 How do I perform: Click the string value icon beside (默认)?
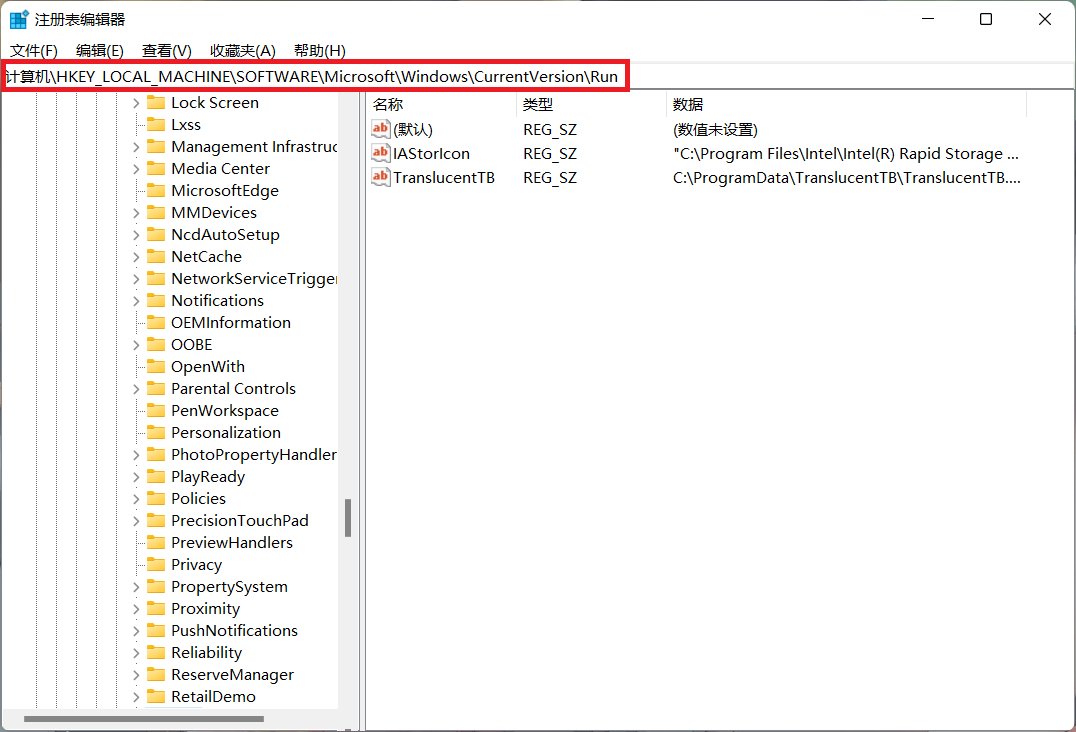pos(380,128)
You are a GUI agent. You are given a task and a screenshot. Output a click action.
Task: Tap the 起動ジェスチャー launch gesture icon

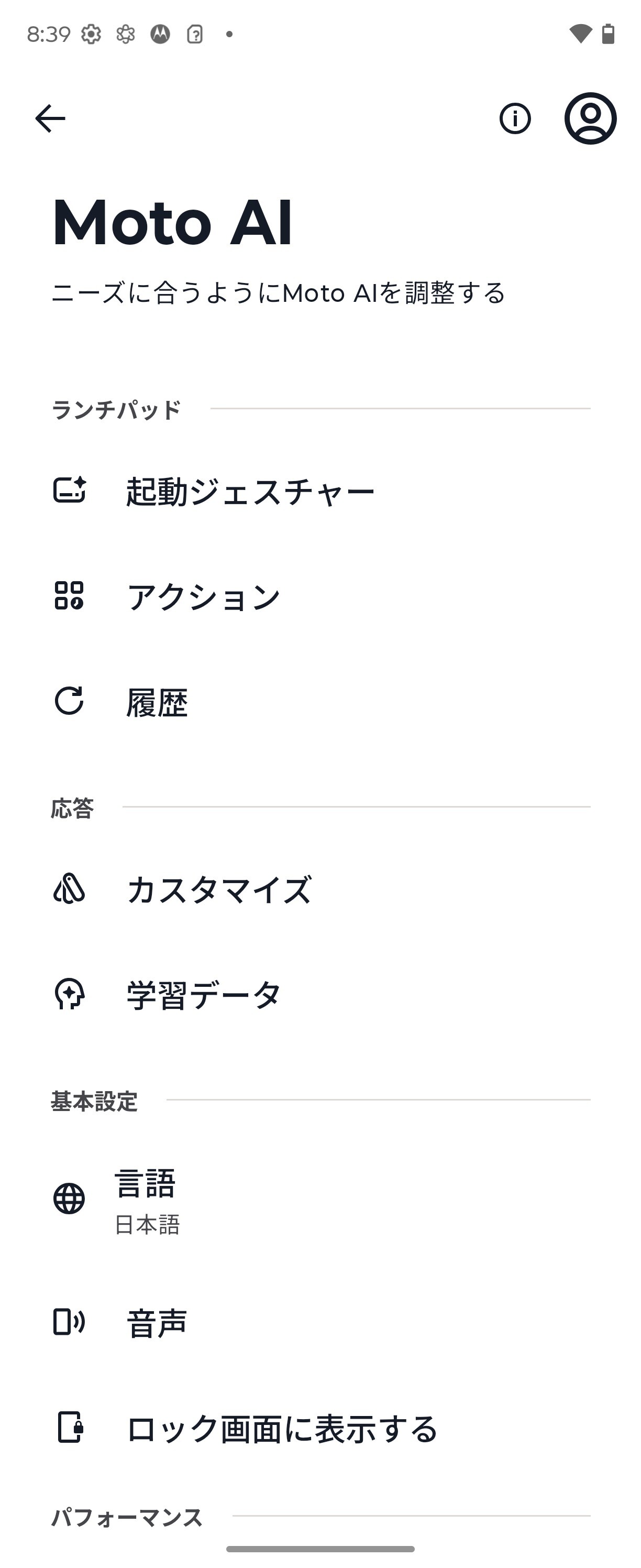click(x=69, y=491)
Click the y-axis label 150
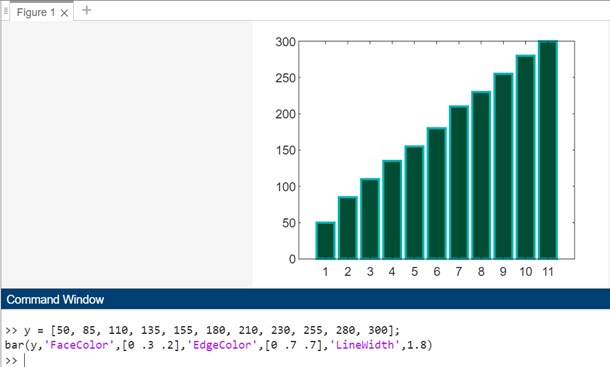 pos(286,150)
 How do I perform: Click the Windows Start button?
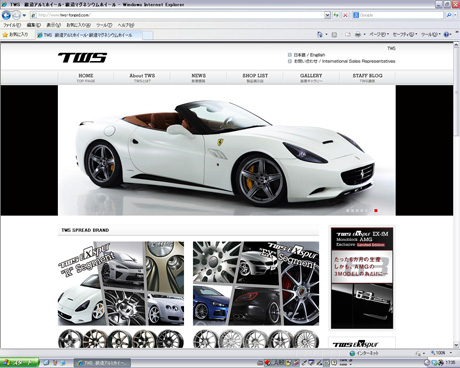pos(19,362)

────────

**WRITTEN INSTRUCTION**
Could you repeat all the entries above with "icon" changed to "symbol" and nothing else altered? Leave out the pictures.

**SOLUTION TO THE EXERCISE**
 How do I perform: Click the string value symbol beside (默认)?
pos(380,128)
You are a GUI agent. You are given a task and a screenshot. Output a click action.
Task: Tap the 起動ジェスチャー launch gesture symbol

click(x=69, y=491)
Click the y-axis label 150
 pos(286,150)
 How do I perform: Click the Windows Start button?
pos(19,362)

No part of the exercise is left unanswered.